Beetlejuice, Beetlejuice, Beetlejuice!
Review by Lauren Kalinowski
Beetlejuice the Musical
Lyrics by Eddie Perfect, book by Scott Brown and Anthony King
Music by Eddie Perfect
based on the movie by Tim Burton
Produced by Broadway Across Canada
Jubilee Auditorium, Edmonton
January 17, 2025
When I entered the Jubilee foyer on January 17 for Beetlejuice the Musical, the usual stuffy crowd had been replaced by teenagers (and young-at-heart adults) dressed up in fun macabre-gothic costumes. I admired the on-theme manicure of a woman with black and white striped nails accented with lime green ahead of me in line as we were handed our playbills.
The 2018 show, with music and lyrics by Eddie Perfect and book by Scott Brown and Anthony King, is based on the wildly successful 1998 horror-comedy movie directed by Tim Burton. The musical theatre crowd was excited for the show, so I was too. We took our first balcony seats in anticipation while blue, purple, and red spotlights swirled around the theatre. A “Betelgeuse, Betelgeuse” marquee sign blinked over the stage curtains.
Justin Collette, a Canadian himself now touring with Broadway Across Canada, has been playing Beetlejuice, an exorcist ghost, since 2022. He maintains the character’s scratchy, sassy voice through the entire show as he breaks the wall and chats directly with the audience. He had us laughing right from the get-go with tongue-in-cheek comments as “our guide” after the opening song from teenager character Lydia Deetz. “Holy crap, a ballad already? and such a bold departure from the source material,” is the crass, irreverent tone of the whole wild and wacky musical.
The story gets lost in the spectacle as we follow young Lydia, played by the phenomenal Madison Mosley with her bright, powerful voice. Her mother has died and she feels invisible – just like Beetlejuice who’s been looking for attention for hundreds of years. The two feel like equally bratty characters looking for attention. There just isn’t enough story for buy-in to empathize with either one, though their antics are entertaining. We’re here to watch Beetlejuice be Beetlejuice and listen to Lydia sing.
The second song, BJ’s intro to the show, “The Whole ‘Being Dead’ Thing,” is the standout hit. He crosses through, pop, heavy rock, broadway chorus and gregorian chant in an avante-garde Broadway composition, showing the range and talent of the singer. It holds the best line in the whole show, “We should have carpe’d way more diems now we’re never gonna see ‘em” in a musical montage of thoughts about the show and death.

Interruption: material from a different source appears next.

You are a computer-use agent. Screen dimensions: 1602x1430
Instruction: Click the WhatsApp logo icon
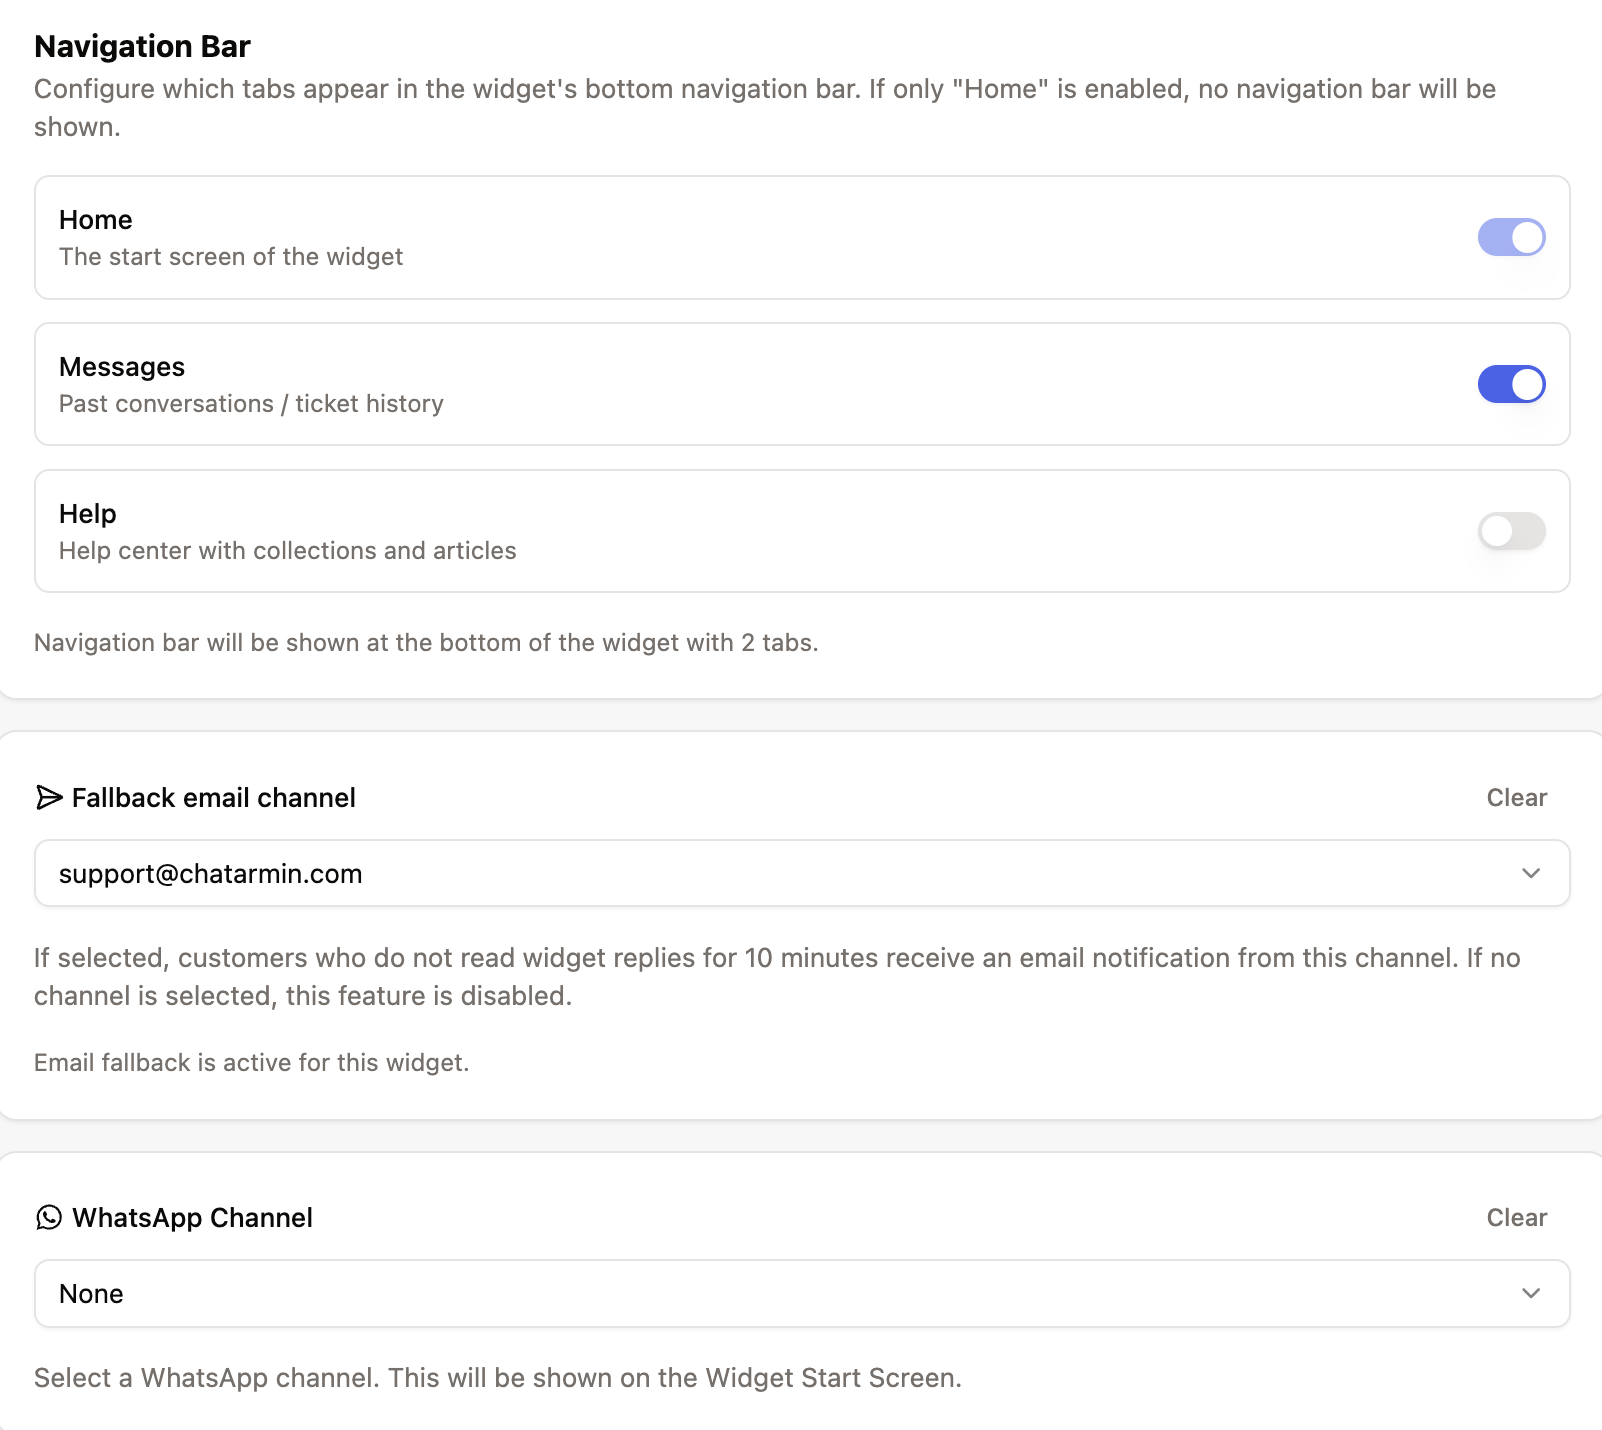[x=49, y=1217]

Lydia and her father Charles move into a dead couple’s house after the death of her mother. He brings along a life coach to help her “get better”, and he’s busy with development plans and business deals. The original owners, the Maitlands, are a couple of squares who are supposed to haunt the place become surrogate parents to Lydia and friends with Beetlejuice. The joke of learning how to be scary goes on for too long and their sappy-sweet connection with Lydia feels inauthentic. They carry some of the humour but could have been removed from the play with little consequence. The fault is in the storyline, not the actors themselves.
The show gets weirder and weirder, falling apart in the second act. Some of the boomer humour is outdated. No one’s dabbed since the 2010s, and Lydia’s soon-to-be stepmother’s life coach character feels passe. There’s heart in Lydia’s sadness, she feels abandoned by her father after her mother’s death, but her cries for attention and revenge seeking don’t have much behind them.
The show spirals into literal Hell. The Maitlands possess Charles and his paramour in a bizarre version of the Calypso “Day-O” banana song at a business dinner with investors. Lydia appears on stage in a red dress to be Beetlejuice’s child bride. BJ’s mother is the cranky smoking administrator at the entrance to the underworld. Through the second half of the show I felt like I was on the outside of a big inside joke and couldn’t follow what was happening and why. The stage design and effects made up for it, but the resolution at the end wasn’t satisfying.
From the first balcony of the Jubilee the acoustics were out of balance, with the vocals being lost to the overpowering instrumentals. I’ve experienced this at other shows and attribute it to the theatre itself. This combined with the chaotic craziness on stage left me relieved that it was soon to be over.
Then I wondered, am I the square, like the Maitlands? I think if I’d been a moody theatre kid in my teens, the show would resonate and be my gateway to Broadway fandom. As a tired, mid thirties mom, it just didn’t hit the way I hoped it would. It was fun, silly and something to see, if only for social currency amongst my younger dance friends. I’d go again for entertainment but not to be moved by deep, emotional storytelling. That’s simply not what Beetlejuice is. But the the actors were a pleasure to watch and the characters entertaining enough to carry the Tim Burton-inspired horror comedy.